··· Listed entries ···

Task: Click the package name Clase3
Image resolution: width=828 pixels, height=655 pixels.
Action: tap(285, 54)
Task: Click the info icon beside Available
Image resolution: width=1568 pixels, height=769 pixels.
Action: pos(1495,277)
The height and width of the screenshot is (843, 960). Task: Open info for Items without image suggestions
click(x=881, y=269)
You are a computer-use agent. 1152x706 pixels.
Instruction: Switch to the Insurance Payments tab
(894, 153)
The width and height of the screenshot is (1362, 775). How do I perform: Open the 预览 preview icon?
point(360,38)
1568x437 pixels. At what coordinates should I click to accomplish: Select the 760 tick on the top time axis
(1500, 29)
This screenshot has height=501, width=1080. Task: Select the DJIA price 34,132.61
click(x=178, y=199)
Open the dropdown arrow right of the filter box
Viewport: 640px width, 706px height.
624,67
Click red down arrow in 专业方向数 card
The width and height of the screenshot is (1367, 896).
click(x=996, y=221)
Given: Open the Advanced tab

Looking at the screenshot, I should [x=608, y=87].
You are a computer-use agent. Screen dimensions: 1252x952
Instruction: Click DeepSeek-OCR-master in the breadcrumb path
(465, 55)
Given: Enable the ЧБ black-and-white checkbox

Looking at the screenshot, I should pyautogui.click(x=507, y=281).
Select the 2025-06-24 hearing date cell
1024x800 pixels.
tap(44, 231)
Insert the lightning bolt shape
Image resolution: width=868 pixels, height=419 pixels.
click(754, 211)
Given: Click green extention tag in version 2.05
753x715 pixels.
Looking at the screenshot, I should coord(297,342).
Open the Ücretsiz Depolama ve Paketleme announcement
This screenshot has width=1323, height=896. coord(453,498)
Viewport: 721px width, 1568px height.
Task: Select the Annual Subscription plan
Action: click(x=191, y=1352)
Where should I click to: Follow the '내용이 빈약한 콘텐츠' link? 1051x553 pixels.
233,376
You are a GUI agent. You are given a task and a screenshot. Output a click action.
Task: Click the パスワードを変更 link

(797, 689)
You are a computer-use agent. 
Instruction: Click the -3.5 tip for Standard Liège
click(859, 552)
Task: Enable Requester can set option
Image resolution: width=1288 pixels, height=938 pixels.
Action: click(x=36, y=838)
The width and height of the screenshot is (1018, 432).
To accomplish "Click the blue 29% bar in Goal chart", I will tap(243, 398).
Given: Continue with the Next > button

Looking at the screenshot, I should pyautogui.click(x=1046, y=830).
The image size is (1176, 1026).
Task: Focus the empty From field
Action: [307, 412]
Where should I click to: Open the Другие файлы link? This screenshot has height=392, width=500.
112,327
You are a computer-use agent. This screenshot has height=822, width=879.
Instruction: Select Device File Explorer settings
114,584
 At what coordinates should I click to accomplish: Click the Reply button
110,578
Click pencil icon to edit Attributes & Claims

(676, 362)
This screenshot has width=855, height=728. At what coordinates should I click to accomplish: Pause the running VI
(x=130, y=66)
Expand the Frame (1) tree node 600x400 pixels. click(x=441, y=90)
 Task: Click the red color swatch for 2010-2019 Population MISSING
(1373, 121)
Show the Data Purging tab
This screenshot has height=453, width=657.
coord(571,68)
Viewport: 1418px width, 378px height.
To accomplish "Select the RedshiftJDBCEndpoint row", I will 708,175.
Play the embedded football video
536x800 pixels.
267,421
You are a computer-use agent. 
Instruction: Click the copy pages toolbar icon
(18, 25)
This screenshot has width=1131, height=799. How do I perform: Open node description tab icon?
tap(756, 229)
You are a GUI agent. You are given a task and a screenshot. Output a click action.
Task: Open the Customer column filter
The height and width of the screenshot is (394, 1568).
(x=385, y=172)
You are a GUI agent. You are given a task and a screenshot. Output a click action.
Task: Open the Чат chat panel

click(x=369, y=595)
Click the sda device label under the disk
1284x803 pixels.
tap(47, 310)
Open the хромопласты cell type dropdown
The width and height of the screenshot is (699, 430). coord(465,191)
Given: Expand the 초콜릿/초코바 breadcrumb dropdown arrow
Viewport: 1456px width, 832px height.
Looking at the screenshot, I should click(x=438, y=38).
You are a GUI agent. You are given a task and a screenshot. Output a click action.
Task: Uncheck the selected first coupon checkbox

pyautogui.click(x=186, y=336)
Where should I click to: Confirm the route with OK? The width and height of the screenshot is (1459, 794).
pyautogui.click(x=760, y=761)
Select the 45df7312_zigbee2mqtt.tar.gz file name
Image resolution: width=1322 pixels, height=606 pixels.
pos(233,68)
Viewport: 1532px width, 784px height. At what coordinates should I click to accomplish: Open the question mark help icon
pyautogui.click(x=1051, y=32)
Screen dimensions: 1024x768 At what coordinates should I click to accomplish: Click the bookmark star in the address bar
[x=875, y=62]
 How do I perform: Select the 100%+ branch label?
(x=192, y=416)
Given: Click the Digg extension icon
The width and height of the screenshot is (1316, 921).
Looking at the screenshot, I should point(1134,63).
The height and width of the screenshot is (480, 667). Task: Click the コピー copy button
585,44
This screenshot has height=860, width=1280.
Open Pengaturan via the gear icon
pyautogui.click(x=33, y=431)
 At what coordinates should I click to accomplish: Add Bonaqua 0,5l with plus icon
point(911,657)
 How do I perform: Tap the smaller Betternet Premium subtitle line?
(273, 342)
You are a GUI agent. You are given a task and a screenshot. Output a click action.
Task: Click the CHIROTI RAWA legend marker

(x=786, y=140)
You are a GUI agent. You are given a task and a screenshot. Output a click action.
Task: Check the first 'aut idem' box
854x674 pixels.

···

▶ **Exercise directions**:
Down to the last line, repeat the data exactly.

▶ **Task response**:
Task: Click the package name Clase3
Image resolution: width=828 pixels, height=655 pixels.
Action: tap(285, 54)
Task: Click the info icon beside Available
Image resolution: width=1568 pixels, height=769 pixels.
Action: pos(1495,277)
The height and width of the screenshot is (843, 960). Task: Open info for Items without image suggestions
click(x=881, y=269)
You are a computer-use agent. 1152x706 pixels.
Instruction: Switch to the Insurance Payments tab
(894, 153)
The width and height of the screenshot is (1362, 775). How do I perform: Open the 预览 preview icon?
point(360,38)
1568x437 pixels. At what coordinates should I click to accomplish: Select the 760 tick on the top time axis
(1500, 29)
This screenshot has height=501, width=1080. Task: Select the DJIA price 34,132.61
click(x=178, y=199)
Open the dropdown arrow right of the filter box
Viewport: 640px width, 706px height.
624,67
Click red down arrow in 专业方向数 card
The width and height of the screenshot is (1367, 896).
click(x=996, y=221)
Given: Open the Advanced tab

Looking at the screenshot, I should [x=608, y=87].
You are a computer-use agent. Screen dimensions: 1252x952
Instruction: Click DeepSeek-OCR-master in the breadcrumb path
(465, 55)
Given: Enable the ЧБ black-and-white checkbox

Looking at the screenshot, I should pyautogui.click(x=507, y=281).
Select the 2025-06-24 hearing date cell
1024x800 pixels.
tap(44, 231)
Insert the lightning bolt shape
Image resolution: width=868 pixels, height=419 pixels.
click(754, 211)
Given: Click green extention tag in version 2.05
753x715 pixels.
Looking at the screenshot, I should coord(297,342).
Open the Ücretsiz Depolama ve Paketleme announcement
This screenshot has width=1323, height=896. coord(453,498)
Viewport: 721px width, 1568px height.
Task: Select the Annual Subscription plan
Action: click(x=191, y=1352)
Where should I click to: Follow the '내용이 빈약한 콘텐츠' link? 1051x553 pixels.
233,376
You are a GUI agent. You are given a task and a screenshot. Output a click action.
Task: Click the パスワードを変更 link

(797, 689)
You are a computer-use agent. 
Instruction: Click the -3.5 tip for Standard Liège
click(859, 552)
Task: Enable Requester can set option
Image resolution: width=1288 pixels, height=938 pixels.
Action: click(x=36, y=838)
The width and height of the screenshot is (1018, 432).
To accomplish "Click the blue 29% bar in Goal chart", I will tap(243, 398).
Given: Continue with the Next > button

Looking at the screenshot, I should pyautogui.click(x=1046, y=830).
The image size is (1176, 1026).
Task: Focus the empty From field
Action: [307, 412]
Where should I click to: Open the Другие файлы link? This screenshot has height=392, width=500.
112,327
You are a computer-use agent. This screenshot has height=822, width=879.
Instruction: Select Device File Explorer settings
114,584
 At what coordinates should I click to accomplish: Click the Reply button
110,578
Click pencil icon to edit Attributes & Claims

(676, 362)
This screenshot has width=855, height=728. At what coordinates should I click to accomplish: Pause the running VI
(x=130, y=66)
Expand the Frame (1) tree node 600x400 pixels. click(x=441, y=90)
 Task: Click the red color swatch for 2010-2019 Population MISSING
(1373, 121)
Show the Data Purging tab
This screenshot has height=453, width=657.
coord(571,68)
Viewport: 1418px width, 378px height.
To accomplish "Select the RedshiftJDBCEndpoint row", I will 708,175.
Play the embedded football video
536x800 pixels.
267,421
You are a computer-use agent. 
Instruction: Click the copy pages toolbar icon
(18, 25)
This screenshot has width=1131, height=799. How do I perform: Open node description tab icon?
tap(756, 229)
You are a GUI agent. You are given a task and a screenshot. Output a click action.
Task: Open the Customer column filter
The height and width of the screenshot is (394, 1568).
(x=385, y=172)
You are a GUI agent. You are given a task and a screenshot. Output a click action.
Task: Open the Чат chat panel

click(x=369, y=595)
Click the sda device label under the disk
1284x803 pixels.
tap(47, 310)
Open the хромопласты cell type dropdown
The width and height of the screenshot is (699, 430). coord(465,191)
Given: Expand the 초콜릿/초코바 breadcrumb dropdown arrow
Viewport: 1456px width, 832px height.
Looking at the screenshot, I should click(x=438, y=38).
You are a GUI agent. You are given a task and a screenshot. Output a click action.
Task: Uncheck the selected first coupon checkbox

pyautogui.click(x=186, y=336)
Where should I click to: Confirm the route with OK? The width and height of the screenshot is (1459, 794).
pyautogui.click(x=760, y=761)
Select the 45df7312_zigbee2mqtt.tar.gz file name
Image resolution: width=1322 pixels, height=606 pixels.
pos(233,68)
Viewport: 1532px width, 784px height. At what coordinates should I click to accomplish: Open the question mark help icon
pyautogui.click(x=1051, y=32)
Screen dimensions: 1024x768 At what coordinates should I click to accomplish: Click the bookmark star in the address bar
[x=875, y=62]
 How do I perform: Select the 100%+ branch label?
(x=192, y=416)
Given: Click the Digg extension icon
The width and height of the screenshot is (1316, 921).
Looking at the screenshot, I should point(1134,63).
The height and width of the screenshot is (480, 667). Task: Click the コピー copy button
585,44
This screenshot has height=860, width=1280.
Open Pengaturan via the gear icon
pyautogui.click(x=33, y=431)
 At what coordinates should I click to accomplish: Add Bonaqua 0,5l with plus icon
point(911,657)
 How do I perform: Tap the smaller Betternet Premium subtitle line?
(273, 342)
You are a GUI agent. You are given a task and a screenshot. Output a click action.
Task: Click the CHIROTI RAWA legend marker

(x=786, y=140)
You are a GUI agent. You are given a task and a screenshot. Output a click action.
Task: Check the first 'aut idem' box
854x674 pixels.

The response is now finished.